Ancak mevcut olan ve üretilmesi gereken yeni uluslararası normların önündeki en büyük engel güven meselesidir. Birincisi uluslararası toplum, devletlerin bilgi üretimi ve kamuoyunu bilgilendirme mekanizmalarına güven duymamaktadır. Örneğin, ülkelerin raporladığı vaka sayılarının ne kadarının doğru olduğuna dair güvensizlik bulunmaktadır. İkincisi de yine aynı şekilde devletlerin uluslararası normlara, örgütlere ve mekanizmalara duyduğu güvensizlik söz konusudur. Bunun en büyük nedenlerinden bir tanesi de mevcut uluslararası normların çoğunun batı blokunun güçlü olduğu ve pazarlıkta üstün olduğu dönemlerde üretilen normlar olmasıdır.

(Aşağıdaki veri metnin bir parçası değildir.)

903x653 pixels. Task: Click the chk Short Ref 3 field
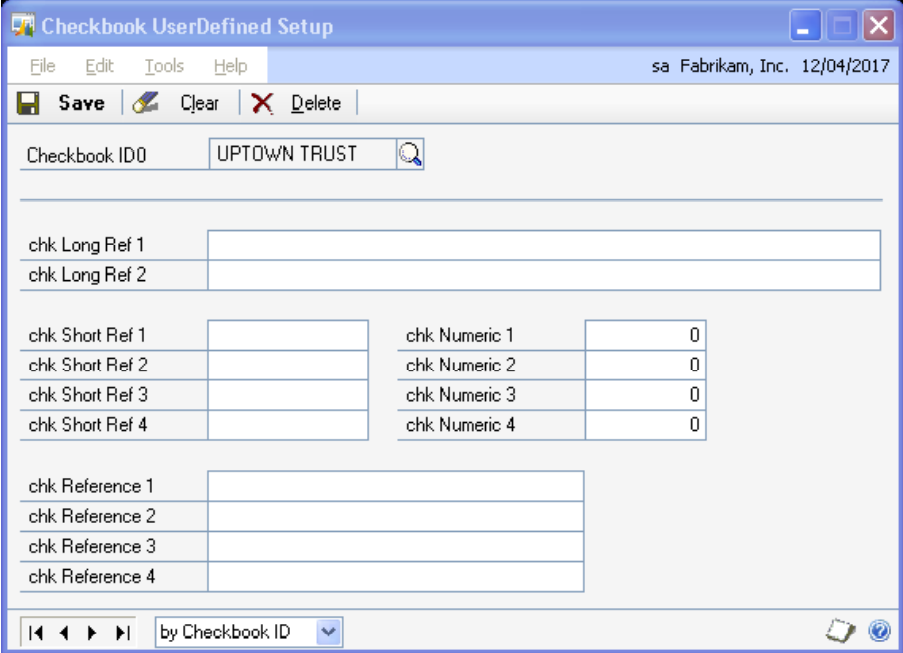coord(288,395)
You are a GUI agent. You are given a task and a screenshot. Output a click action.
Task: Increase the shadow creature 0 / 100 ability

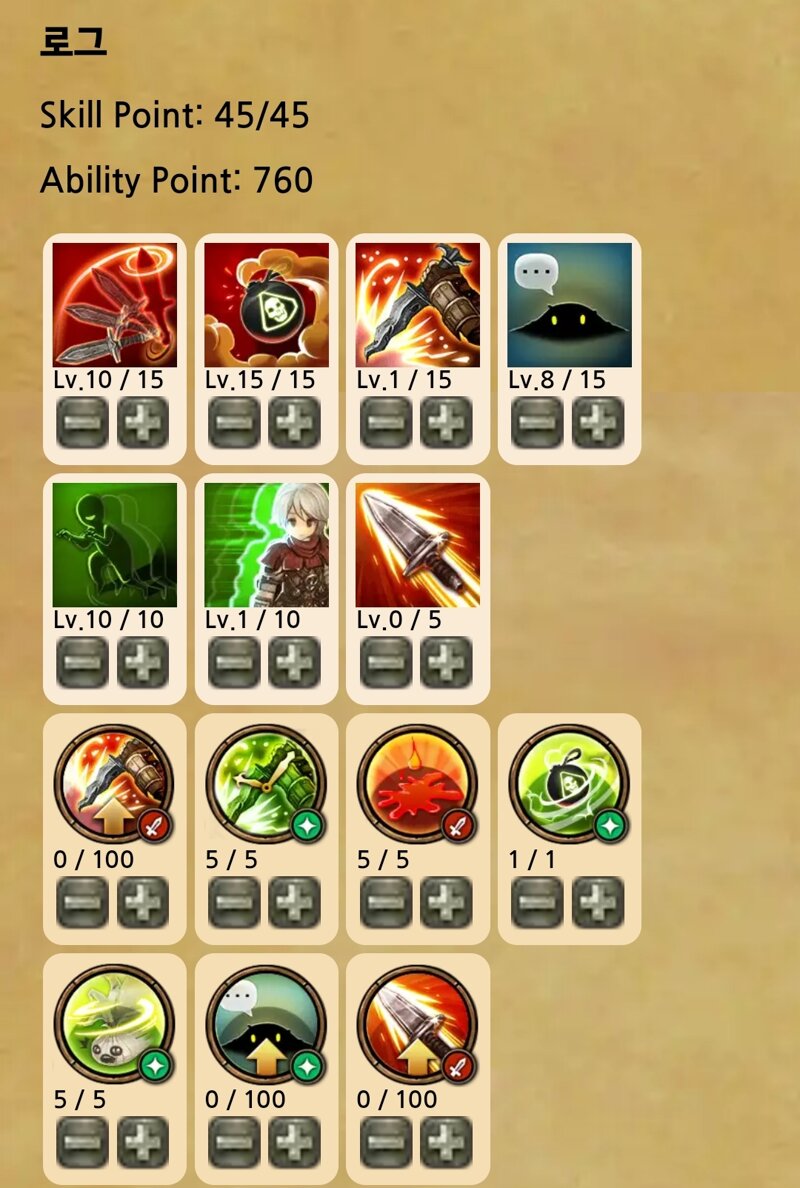pyautogui.click(x=295, y=1143)
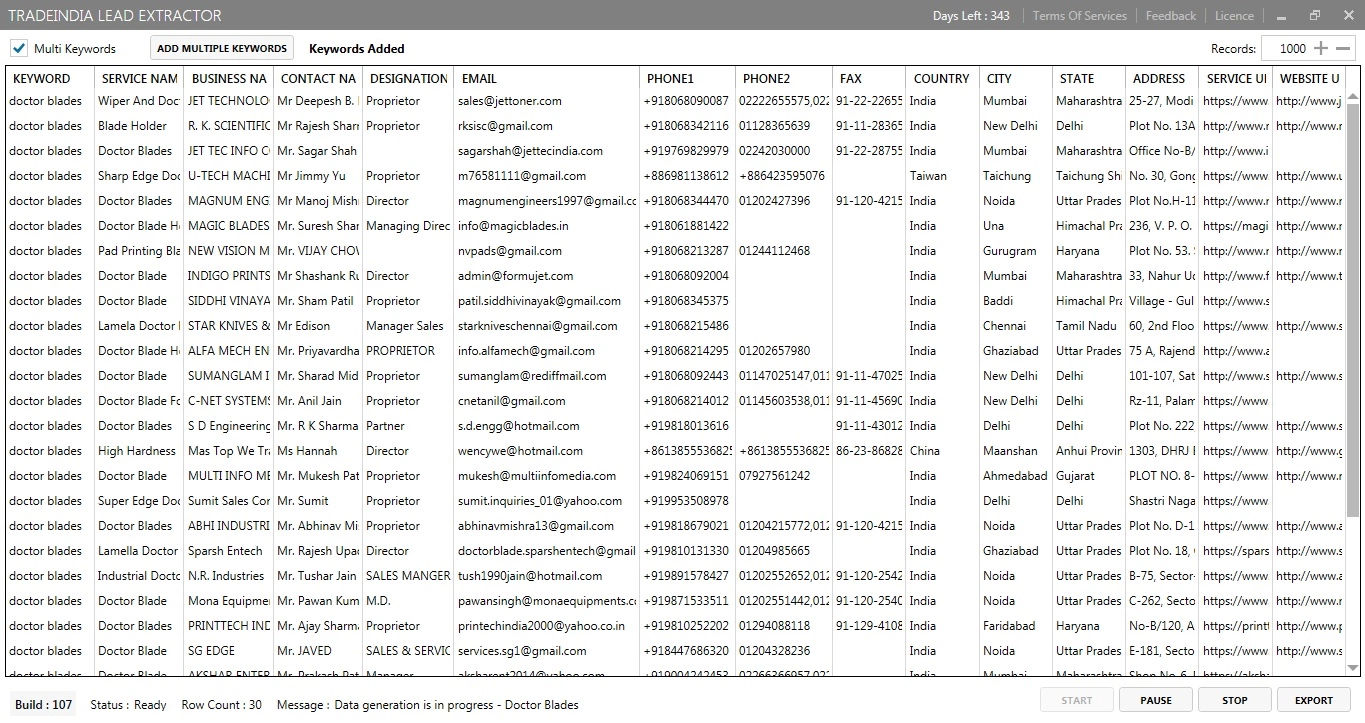Click the scroll up arrow of the table
This screenshot has width=1365, height=723.
point(1353,97)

Norm üretim süreçlerine ve bunun bir ötesi olan normları bölgeselleştirme ve yerelleştirme süreçlerine yapılacak olan yatırımlar bir nebze çözüm getirebilir. Çin’in aktif küresel liderlik iddiasını göz önüne alırsak ve AB işbirliği karşısında bazı ülkelerin Çin’in liderliğine yöneldiğine bakarsak üretilecek yeni normlarda Çin etkisi ya da bir Asya etkisi olacağını da söylemek mümkündür.
Uluslararası devlet davranışına dair üretilecek normların ötesinde, büyük kriz anlarında devletlerin vatandaşları ile olan ilişkilerine dair geliştirilecek normlar ya da daha basit bir şekilde evrensel davranış kalıpları da önem arz etmektedir. Örneğin, karantina durumunda işini kaybedecek insanlara sağlanacak sabit gelirlere dair farkındalığın arttırılması en önemli meseleler arasında yatmaktadır. Kısacası dünya toplumları yaşam hakkı vurgusu çerçevesinde geliştirilecek normatif önerilere her zamankinden daha fazla ihtiyaç duymaktadır.
***
Dünyanın son yıllarda yüzleştiği en önemli krizlerden biri ile karşı karşıya olduğumuz su götürmez bir gerçek. Ancak yapılan analizlerin krizi kontrol altına almaya yönelik atılan ani adımlara odaklanmak yerine uzun süreçli değerlendirmelere, dönüşen küreselleşme, liberal uluslararası düzen ve devlet-toplum doğasına odaklanması daha oturaklı çıkarımlar üretecektir. Anlık eylemlere odaklanan analizler yalnızca jeopolitik etkenleri ortaya koyabilecekken ancak uzun süreci inceleyecek sosyal değerlendirmeler bu ve benzeri krizlerin önlenmesine yönelik yeni sistemlerin nasıl kurulabileceğine katkı sunacaktır.